Methane producing archaea also called methanogens play a significant part in the gut microbiota despite their small proportion and serve in the pathogenesis of both CRC and IBDs[27,28].
In IBD, archaeal dysbiosis can lead to shifts in the archaeome, potentially encouraging the growth of organisms like Methanobrevibractor smithii thus triggering the production of proinflammatory cytokines like tumor necrosis factor-α in the gut. Furthermore, the proliferation of archaea due to dysbiosis may cause intestinal biofilms to lose crucial elements like butyrate, which will facilitate the entry of possibly harmful microbes across the gut barrier, worsening inflammation and disease progression[28]. This may result in aggravation of IBD-related intestinal mucosal inflammation.
Methanogens are also responsible in the setting of CRC. The pathogenesis mainly involves butyrate, a SCFA produced by the gut bacteria that physiologically strengthens the immune system and lowers the danger of polyps. In archaeal dysbiosis, bacterial fermentation may be shifted toward methanogenesis in CRC patients. Patients with colon cancer and precancerous signs produce more methane as a result of intestinal microbiota, which when oxidized will turn into the carcinogenic form, formaldehyde[29,30]. Furthermore, methane has been proposed to reduce oxidative stress, potentially providing a favorable environment for the development of CRC.

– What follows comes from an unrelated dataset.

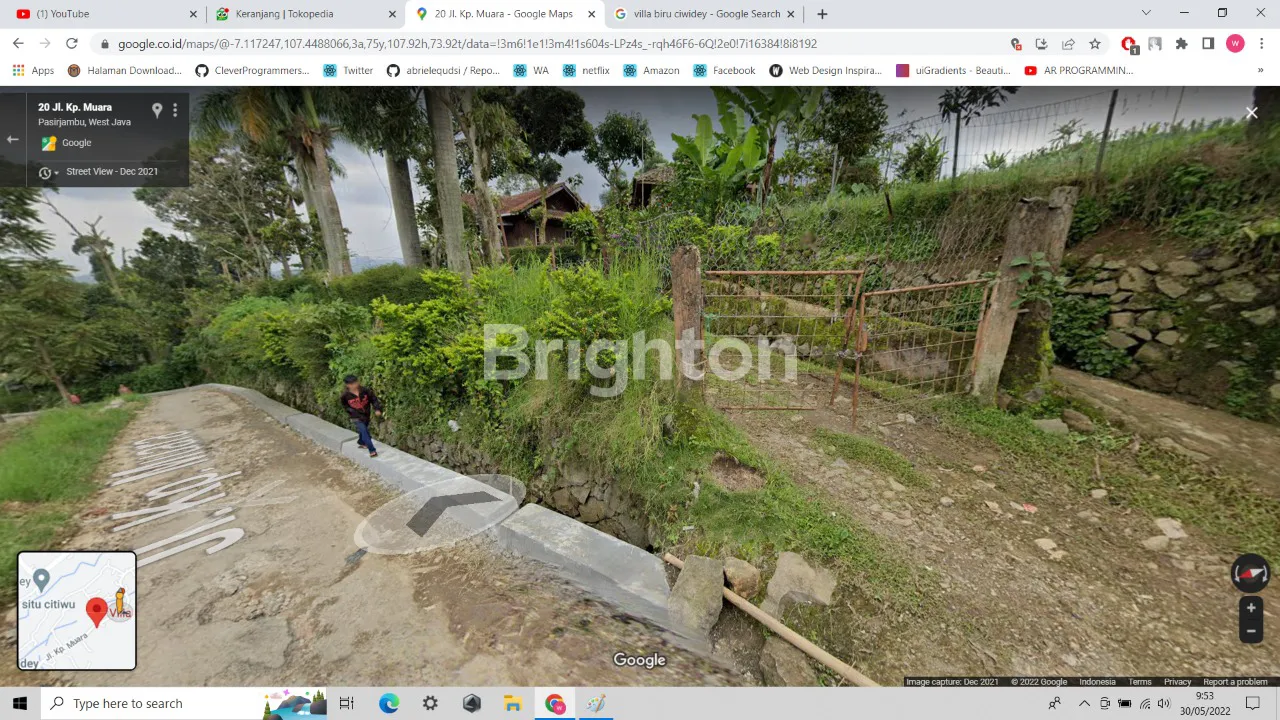This screenshot has height=720, width=1280.
Task: Zoom in with the plus button
Action: pos(1250,608)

A major role in the pathogenesis of both these conditions is the interactions of methanogens with bacteria. In the gut, many bacteria such as Firmicutes and Bacteroides, produce hydrogen and depend on it for their growth[31]. Methanogens consume this hydrogen to produce methane which in turn decreases the abundance of hydrogen-producing bacteria leading to dysbiosis in the gut. This hydrogen scavenging by methanogens also indirectly affects the production of SCFAs such as butyrate, acetate, and propionate that are produced by the hydrogen-producing fermentative bacteria[31]. SCFAs maintain the gut health by strengthening its lining, regulating inflammation and modulating immune cells[32]. Consequently, lower levels of SCFAs due to methanogen-induced shifts can exacerbate the risk of developing gut pathologies such as IBD and CRC.

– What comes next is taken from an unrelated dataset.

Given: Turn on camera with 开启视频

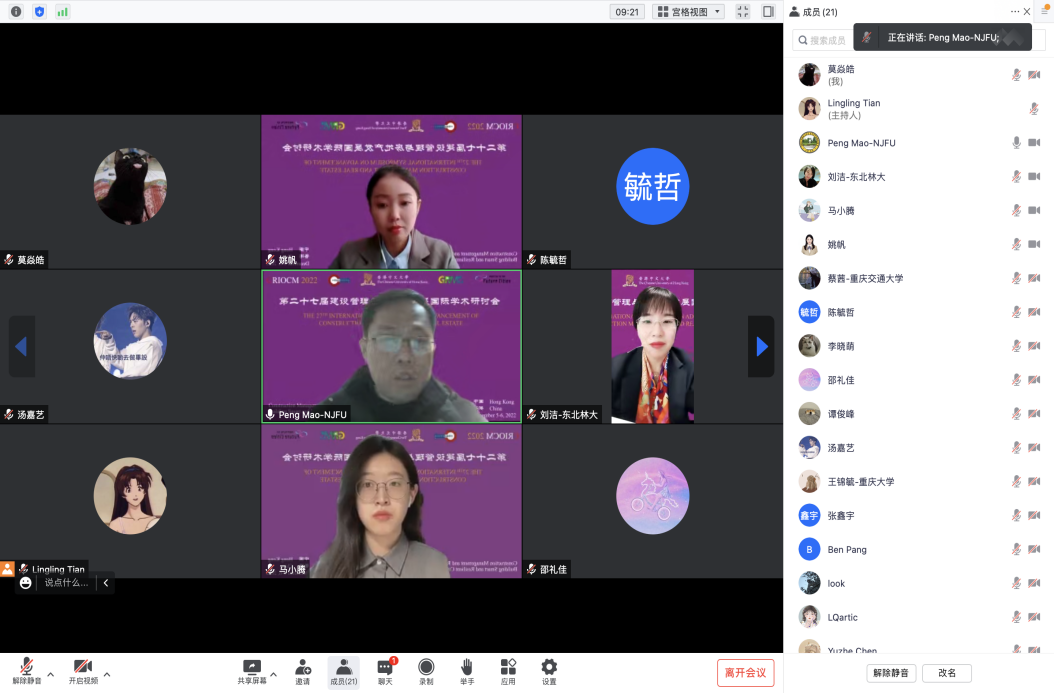Looking at the screenshot, I should (83, 671).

In conclusion, although the role of bacteria in gut dysbiosis and pathogenesis of IBD and CRC is well established, recent investigations have also found a key role of other microbial components. Viruses such as bacteriophages, EBV, HPV, JCV, CMV, and HHV-6, fungal species like C. albicans and Malassezia, and archaea such as methanogens also contribute to the progression of these diseases along with others through various mechanisms. Understanding the physiological and pathological role of these components along with extending discoveries towards finding more of such gut constituents will eventually help in developing better targeted therapies towards both IBD and CRC.
We acknowledge all the authors whose publications we have referred to in this letter to editor.